* 抽出テキスト:

+ + + + +

研究課題/領域番号 |
26670389
|
研究機関 | 聖マリアンナ医科大学 |
研究代表者 |
山本 博幸 聖マリアンナ医科大学, 医学部, 准教授 (40332910)
|
研究分担者 |
渡邊 嘉行 聖マリアンナ医科大学, 医学部, 講師 (90329243)
伊東 文生 聖マリアンナ医科大学, 医学部, 教授 (90223180)
|
研究期間 (年度) |
2014-04-01 – 2017-03-31
|
キーワード | HPV / 食道癌 / ゲノム / エピゲノム / オミクス解析 |
研究実績の概要 |
食道癌は現在も減少しておらずその発生機序の解明は重要な課題である。ヒトパピローマウイルス(human papilloma virus: HPV)の役割を明らかにすることを目的として研究を行った。抗HPV(16/18-E6等)抗体を用いた免疫染色、HPV(16/18)DNAプローブ等を用いたISHの基礎的研究を行った。リアルタイムPCR(HPV-16、18、58それぞれのE2およびE6/7)の結果よりviral load(copies/cell)、E2とE6/7比からphysical status(integration、mixed、episomal)を判定できる系の確立を進めた。また、HPV L1遺伝子増幅用プライマーMy09/11あるいはGP5+/6+を用いたPCR解析の至適化に成功した。さらに、HPV型特異的プライマー例えば、HPV18増幅用にHPV18 E6あるいはHPV18 E6-E7を用いたPCR解析の至適化に成功した。また、APOT assayにより、HPV mRNAの検出ならびにそれが、episome由来か組み込み由来かを鑑別できる系の基礎的検討を行った。 HPV関連食道癌の遺伝子異常の次世代統合オミクス解析を行った。遺伝子変異解析として、MassARRAYシステムやIon PGMシークエンサーを用いて多サンプルの多領域を同時にスクリーニングする系の確立を行った。DNAメチル化解析として、MCA microarray等による網羅的解析とともにbisulfite-pyrosequence解析の条件設定を行った。エピゲノム異常の解析として、高速次世代シーケンサーを用いたMCAシークエンス法の基礎実験を行った。マイクロRNA異常の解析として、microarrayを用いた網羅的な解析とともにTaqMan qPCRの基礎実験を行った。

+ + + + +

データセットのエントリ
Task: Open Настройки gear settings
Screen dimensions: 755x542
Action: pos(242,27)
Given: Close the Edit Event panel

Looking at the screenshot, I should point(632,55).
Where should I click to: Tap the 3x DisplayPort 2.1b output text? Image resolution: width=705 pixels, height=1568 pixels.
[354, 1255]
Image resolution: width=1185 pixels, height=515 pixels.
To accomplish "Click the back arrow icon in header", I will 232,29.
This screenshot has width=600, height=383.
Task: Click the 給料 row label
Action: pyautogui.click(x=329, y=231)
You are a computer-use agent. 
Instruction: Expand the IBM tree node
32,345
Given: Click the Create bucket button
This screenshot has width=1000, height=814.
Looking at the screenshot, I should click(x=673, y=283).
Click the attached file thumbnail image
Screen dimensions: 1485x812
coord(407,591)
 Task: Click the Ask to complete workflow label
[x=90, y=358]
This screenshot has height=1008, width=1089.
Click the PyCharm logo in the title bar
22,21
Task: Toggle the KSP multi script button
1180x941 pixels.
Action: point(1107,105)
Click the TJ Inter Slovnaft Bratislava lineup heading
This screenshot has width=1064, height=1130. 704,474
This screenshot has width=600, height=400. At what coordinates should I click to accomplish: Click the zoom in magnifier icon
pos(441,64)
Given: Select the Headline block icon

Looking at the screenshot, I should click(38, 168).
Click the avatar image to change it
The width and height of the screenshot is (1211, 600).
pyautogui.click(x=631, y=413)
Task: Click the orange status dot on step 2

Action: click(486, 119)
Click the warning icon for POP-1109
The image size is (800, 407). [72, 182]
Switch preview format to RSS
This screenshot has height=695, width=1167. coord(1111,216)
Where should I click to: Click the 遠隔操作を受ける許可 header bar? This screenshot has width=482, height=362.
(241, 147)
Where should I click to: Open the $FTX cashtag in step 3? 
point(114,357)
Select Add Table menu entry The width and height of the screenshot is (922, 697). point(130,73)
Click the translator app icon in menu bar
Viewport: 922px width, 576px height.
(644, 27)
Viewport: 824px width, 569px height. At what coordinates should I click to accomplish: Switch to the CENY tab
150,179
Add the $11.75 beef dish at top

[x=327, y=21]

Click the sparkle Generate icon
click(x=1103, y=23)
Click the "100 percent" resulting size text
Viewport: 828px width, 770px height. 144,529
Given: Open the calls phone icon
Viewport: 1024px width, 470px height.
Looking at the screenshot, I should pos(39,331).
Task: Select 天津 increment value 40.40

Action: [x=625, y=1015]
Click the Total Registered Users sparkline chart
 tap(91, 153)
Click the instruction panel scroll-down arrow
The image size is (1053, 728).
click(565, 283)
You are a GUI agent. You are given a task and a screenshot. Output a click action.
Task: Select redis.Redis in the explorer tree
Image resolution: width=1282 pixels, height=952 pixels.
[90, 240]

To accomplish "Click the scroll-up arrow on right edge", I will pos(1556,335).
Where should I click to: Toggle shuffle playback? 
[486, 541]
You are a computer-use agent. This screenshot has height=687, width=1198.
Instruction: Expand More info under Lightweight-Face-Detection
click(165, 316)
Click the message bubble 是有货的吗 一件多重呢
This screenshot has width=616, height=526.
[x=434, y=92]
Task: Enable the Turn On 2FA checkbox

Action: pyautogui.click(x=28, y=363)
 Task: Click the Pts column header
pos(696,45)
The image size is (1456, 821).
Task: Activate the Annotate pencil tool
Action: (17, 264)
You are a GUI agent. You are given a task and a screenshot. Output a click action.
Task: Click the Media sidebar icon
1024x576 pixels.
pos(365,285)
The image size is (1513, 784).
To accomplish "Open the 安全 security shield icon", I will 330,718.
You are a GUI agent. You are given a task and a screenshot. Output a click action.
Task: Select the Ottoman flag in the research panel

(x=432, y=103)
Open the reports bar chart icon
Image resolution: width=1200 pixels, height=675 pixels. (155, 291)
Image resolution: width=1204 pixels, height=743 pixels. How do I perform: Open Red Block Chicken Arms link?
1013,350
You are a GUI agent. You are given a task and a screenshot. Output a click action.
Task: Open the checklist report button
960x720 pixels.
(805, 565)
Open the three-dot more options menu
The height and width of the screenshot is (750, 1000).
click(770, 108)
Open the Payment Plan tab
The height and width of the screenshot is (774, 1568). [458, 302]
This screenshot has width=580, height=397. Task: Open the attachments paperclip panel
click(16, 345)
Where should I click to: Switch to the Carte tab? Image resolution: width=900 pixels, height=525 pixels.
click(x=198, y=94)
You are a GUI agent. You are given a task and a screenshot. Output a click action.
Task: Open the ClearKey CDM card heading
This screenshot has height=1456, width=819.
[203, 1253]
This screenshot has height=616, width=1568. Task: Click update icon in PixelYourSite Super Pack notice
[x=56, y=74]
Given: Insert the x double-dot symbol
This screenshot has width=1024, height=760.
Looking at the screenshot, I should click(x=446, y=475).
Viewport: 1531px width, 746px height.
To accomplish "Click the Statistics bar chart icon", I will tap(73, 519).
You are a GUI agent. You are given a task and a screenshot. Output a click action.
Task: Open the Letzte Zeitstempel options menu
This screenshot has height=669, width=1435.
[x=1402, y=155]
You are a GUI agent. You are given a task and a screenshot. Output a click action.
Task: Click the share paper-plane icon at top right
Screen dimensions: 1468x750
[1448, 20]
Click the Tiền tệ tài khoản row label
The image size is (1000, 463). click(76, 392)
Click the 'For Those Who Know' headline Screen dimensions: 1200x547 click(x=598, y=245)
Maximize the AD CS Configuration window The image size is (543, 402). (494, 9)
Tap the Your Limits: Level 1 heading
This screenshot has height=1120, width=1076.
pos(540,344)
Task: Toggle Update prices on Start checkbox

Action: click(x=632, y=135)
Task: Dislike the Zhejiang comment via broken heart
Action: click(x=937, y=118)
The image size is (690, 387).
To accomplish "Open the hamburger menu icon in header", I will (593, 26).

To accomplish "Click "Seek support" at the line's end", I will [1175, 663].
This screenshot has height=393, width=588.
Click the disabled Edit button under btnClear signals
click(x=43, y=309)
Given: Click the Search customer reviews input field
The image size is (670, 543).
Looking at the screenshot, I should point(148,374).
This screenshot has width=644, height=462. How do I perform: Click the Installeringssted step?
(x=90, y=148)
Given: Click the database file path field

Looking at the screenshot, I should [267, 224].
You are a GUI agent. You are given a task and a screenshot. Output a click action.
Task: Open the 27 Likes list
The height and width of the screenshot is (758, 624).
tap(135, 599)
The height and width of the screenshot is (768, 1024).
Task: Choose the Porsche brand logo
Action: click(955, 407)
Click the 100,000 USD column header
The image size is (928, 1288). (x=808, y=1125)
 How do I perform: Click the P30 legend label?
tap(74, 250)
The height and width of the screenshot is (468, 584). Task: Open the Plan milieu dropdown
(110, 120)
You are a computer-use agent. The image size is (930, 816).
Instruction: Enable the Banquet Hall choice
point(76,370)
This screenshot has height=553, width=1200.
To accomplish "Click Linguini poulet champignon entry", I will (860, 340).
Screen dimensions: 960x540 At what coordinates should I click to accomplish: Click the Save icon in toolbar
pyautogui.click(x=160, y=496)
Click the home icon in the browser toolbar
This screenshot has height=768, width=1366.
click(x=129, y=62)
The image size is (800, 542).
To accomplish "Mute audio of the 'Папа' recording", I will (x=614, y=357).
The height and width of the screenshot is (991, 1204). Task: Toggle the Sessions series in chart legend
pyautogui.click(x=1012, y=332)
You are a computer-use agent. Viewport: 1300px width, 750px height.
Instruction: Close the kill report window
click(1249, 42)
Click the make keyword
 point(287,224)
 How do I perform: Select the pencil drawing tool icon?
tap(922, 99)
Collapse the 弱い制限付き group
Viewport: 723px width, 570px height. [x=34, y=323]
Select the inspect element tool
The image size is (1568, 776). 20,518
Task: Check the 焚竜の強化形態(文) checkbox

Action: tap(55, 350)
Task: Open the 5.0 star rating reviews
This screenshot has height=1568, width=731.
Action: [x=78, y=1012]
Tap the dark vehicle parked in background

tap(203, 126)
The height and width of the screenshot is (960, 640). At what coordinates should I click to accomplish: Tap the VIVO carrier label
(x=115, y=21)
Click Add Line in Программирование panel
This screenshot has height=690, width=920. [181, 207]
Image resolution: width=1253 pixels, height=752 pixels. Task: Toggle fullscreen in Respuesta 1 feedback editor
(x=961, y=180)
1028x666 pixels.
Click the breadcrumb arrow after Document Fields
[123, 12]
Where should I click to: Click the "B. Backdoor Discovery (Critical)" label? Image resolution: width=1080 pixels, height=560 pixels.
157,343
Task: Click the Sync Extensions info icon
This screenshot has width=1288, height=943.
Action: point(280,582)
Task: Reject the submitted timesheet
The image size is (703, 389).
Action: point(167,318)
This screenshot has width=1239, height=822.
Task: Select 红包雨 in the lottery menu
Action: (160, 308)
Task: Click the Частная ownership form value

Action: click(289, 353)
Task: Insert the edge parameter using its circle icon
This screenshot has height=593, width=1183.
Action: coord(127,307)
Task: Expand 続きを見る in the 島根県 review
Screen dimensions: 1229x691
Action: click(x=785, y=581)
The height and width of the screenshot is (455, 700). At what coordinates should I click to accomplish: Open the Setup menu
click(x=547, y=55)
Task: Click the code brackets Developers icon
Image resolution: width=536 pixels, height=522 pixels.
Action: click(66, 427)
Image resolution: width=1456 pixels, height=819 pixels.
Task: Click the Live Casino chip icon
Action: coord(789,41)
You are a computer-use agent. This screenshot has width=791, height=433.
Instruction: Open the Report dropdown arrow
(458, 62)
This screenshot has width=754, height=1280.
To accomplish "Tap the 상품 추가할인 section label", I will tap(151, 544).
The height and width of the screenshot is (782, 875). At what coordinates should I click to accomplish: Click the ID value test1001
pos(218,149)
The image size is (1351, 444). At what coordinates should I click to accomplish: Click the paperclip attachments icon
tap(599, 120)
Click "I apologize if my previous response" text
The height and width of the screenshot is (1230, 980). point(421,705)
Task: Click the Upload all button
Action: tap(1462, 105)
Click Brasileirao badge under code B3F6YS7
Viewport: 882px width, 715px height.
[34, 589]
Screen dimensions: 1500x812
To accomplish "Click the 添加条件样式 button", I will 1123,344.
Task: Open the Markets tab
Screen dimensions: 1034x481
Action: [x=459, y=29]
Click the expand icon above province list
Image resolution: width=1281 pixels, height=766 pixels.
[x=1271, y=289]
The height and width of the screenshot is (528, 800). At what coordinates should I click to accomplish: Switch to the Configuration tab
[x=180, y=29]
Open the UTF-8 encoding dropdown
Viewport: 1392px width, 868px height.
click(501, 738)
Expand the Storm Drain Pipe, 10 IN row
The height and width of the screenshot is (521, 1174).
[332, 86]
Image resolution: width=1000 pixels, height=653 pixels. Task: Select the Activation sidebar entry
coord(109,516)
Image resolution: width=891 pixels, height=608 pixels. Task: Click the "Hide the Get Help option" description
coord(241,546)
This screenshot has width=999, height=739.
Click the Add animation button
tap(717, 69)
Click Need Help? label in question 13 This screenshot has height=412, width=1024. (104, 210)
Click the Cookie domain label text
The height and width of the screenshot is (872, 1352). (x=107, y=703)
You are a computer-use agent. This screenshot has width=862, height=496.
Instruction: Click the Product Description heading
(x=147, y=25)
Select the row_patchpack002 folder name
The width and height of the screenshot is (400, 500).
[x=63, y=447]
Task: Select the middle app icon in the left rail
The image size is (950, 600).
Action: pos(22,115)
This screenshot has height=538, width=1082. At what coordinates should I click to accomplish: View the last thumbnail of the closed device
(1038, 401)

+ + + + +

* 必要な作業 1:
食道癌とHPVの研究概要によると、研究の目的として明らかにしようとしたのは何の役割か。
* 必要な作業 2:
食道癌とHPVの研究概要から、「研究課題/領域番号 |」から「医学部, 教授 (90223180)」までをそのまま書き写すこと。

* 回答 1:
ヒトパピローマウイルス(HPV)の役割。

* 回答 2:
研究課題/領域番号 |
26670389
|
研究機関 | 聖マリアンナ医科大学 |
研究代表者 |
山本 博幸 聖マリアンナ医科大学, 医学部, 准教授 (40332910)
|
研究分担者 |
渡邊 嘉行 聖マリアンナ医科大学, 医学部, 講師 (90329243)
伊東 文生 聖マリアンナ医科大学, 医学部, 教授 (90223180)